__Selected extract__.

++++++++

You are viewing a plain text version of this content. The canonical link for it is here.

Posted to dev@drill.apache.org by Jason Altekruse <al...@gmail.com> on 2015/01/26 22:36:22 UTC

[DISCUSS] Change default json read behavior for numbers

Hello Drillers,

I am currently working on improving the error reporting in the JSON reader
to help users with files that Drill cannot read using the default
configuration today.

As a part of this change I think it may be useful to change the default
behavior for reading numbers in JSON documents. Currently we fail on a
simple case with reading numbers with decimal points and then hit a value
of 0 (or any number without a decimal point) in a later record. The reason
for the current behavior is to allow better precision in the case of files
with only integers. The issue however is that we currently fail on the
basic case with a mix of intergers and decimal numbers. See [1] for more
discussion on this.

I propose that we switch the JSON reader to read all numbers as doubles by
default. The reader already contains a workaround that allows lossless
casting to integers and decimal types with some extra computational
overhead using all_text_mode, see more info below. [2]

Please share your thoughts on this change.

[1] https://issues.apache.org/jira/browse/DRILL-1460
[2] https://issues.apache.org/jira/browse/DRILL-2071

-Jason

Re: [DISCUSS] Change default json read behavior for numbers

Posted by Jason Altekruse <al...@gmail.com>.

++++++++

__Written instruction__. Please carry the mailing-list thread about Drill's default JSON number reading forward from its last line.

__Given data__.

++++++++

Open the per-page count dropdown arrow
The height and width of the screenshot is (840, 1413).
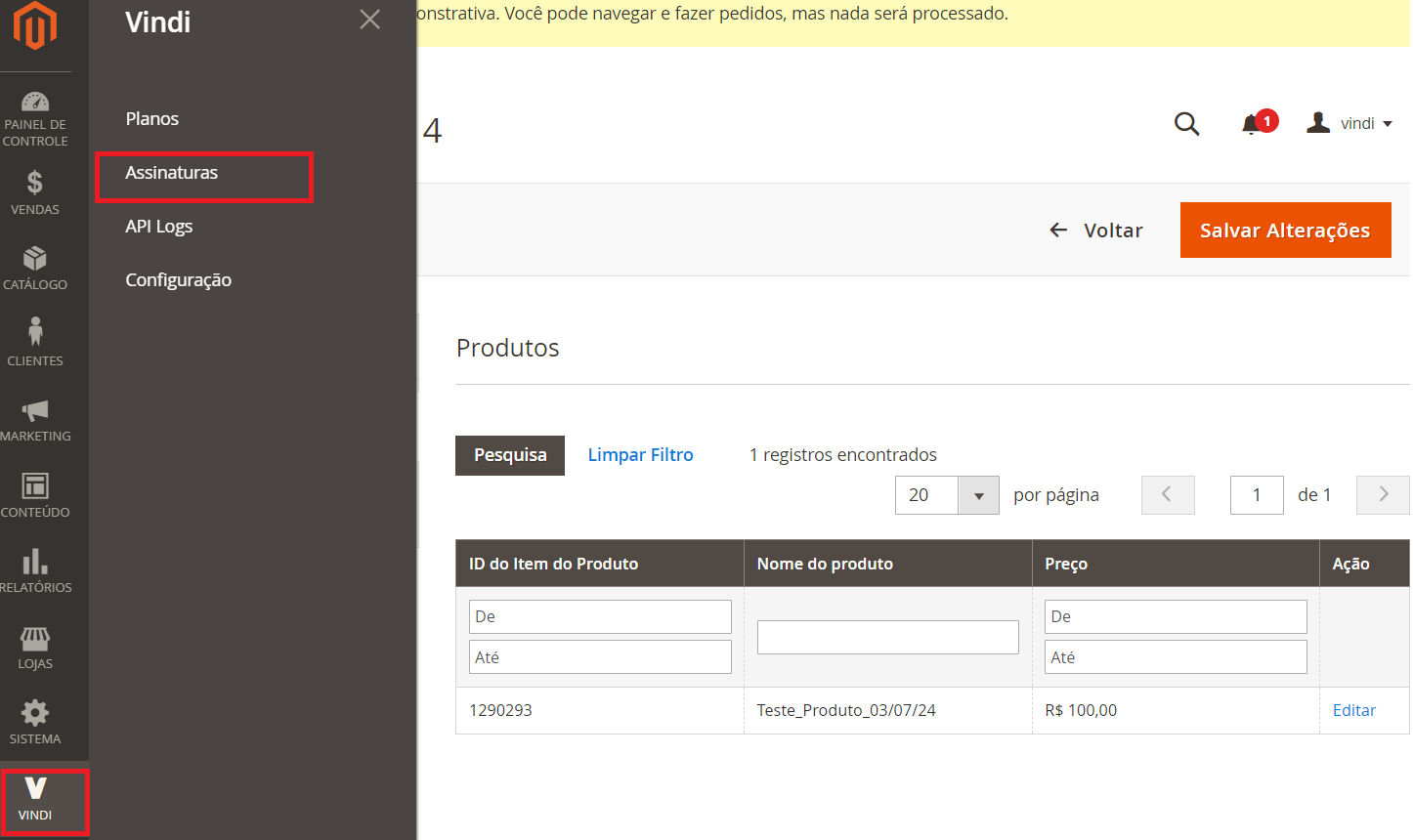(978, 496)
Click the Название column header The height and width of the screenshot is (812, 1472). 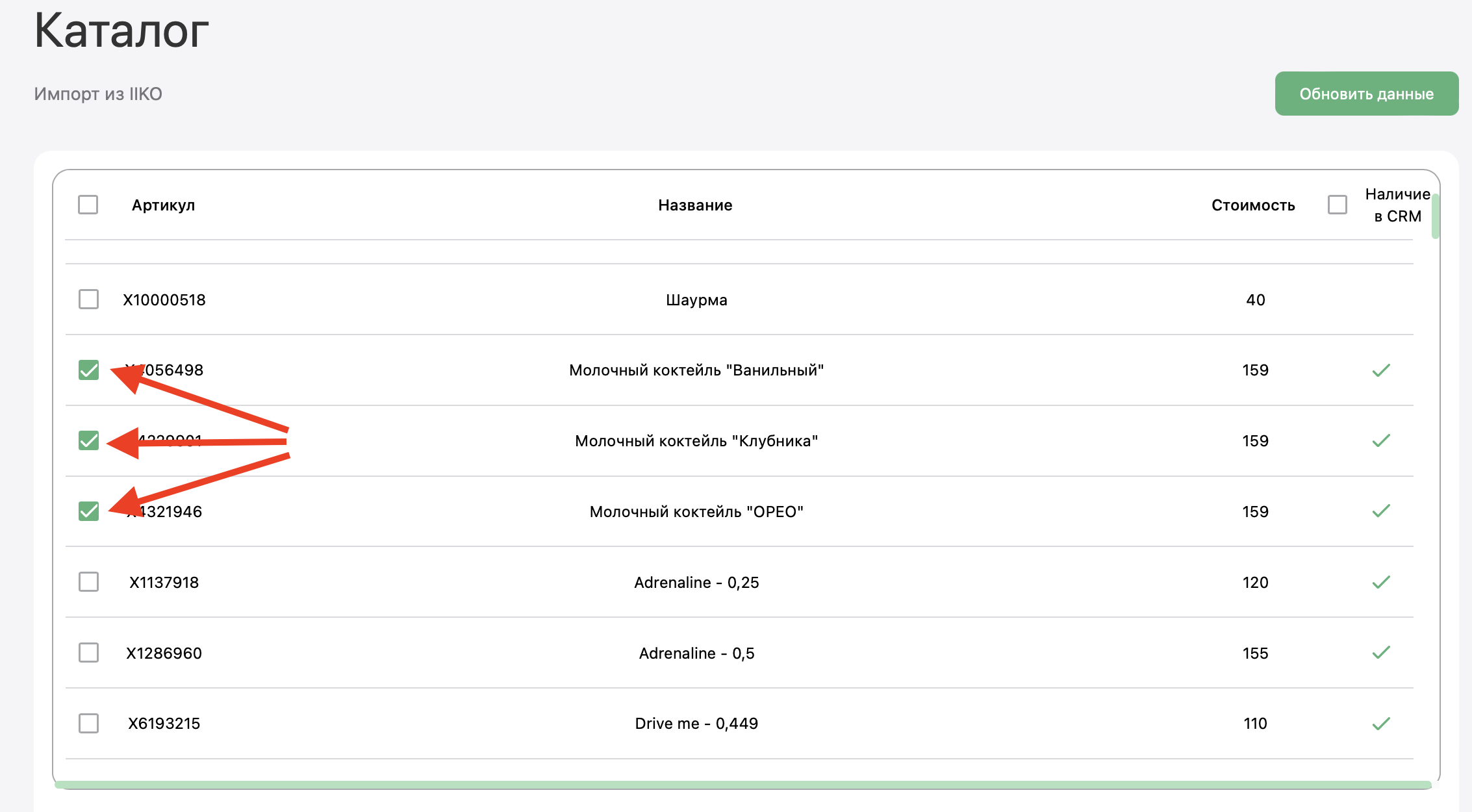pos(695,205)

++++++++

__Task response__.
I think there is a reasonable amount of consensus and I am going to
incorporate the proposed change in my JSON changes to improve the error
reporting (better error message on scalar to complex type schema change and
directing users to user all_text_mode for any other schema change i.e.
number->string, bool->number, etc). I do agree that the default should
change once we support embedded type, but for now I think this will provide
a much better user experience for a small amount of dev effort.

-Jason

On Mon, Jan 26, 2015 at 3:14 PM, Ted Dunning <te...@gmail.com> wrote:

> I think that reading all as doubles is fine as an interim step.  This will
> work for very large numbers, but has the traditional problems with very
> large financial values, but I think that we aren't worried much yet about
> people talking about amounts > $10^17.
>
>
>
> On Mon, Jan 26, 2015 at 5:17 PM, Jacques Nadeau <ja...@apache.org>
> wrote:
>
> > Writing zero int to a float column should be allowed.  Basically, if we
> > found a float previously and then we run across a zero, that should be
> > accepted.  This doesn't fix the situation where the first value was zero
> > but definitely fixes many situations.  I'm up for a second option to
> treat
> > all numbers as doubles but I'm not in support of it for the default as
> once
> > we finish embedded types, this would be our desired behavior.
> >
> > On Mon, Jan 26, 2015 at 1:36 PM, Jason Altekruse <
> altekrusejason@gmail.com
> > >
> > wrote:
> >
> > > Hello Drillers,
> > >
> > > I am currently working on improving the error reporting in the JSON
> > reader
> > > to help users with files that Drill cannot read using the default
> > > configuration today.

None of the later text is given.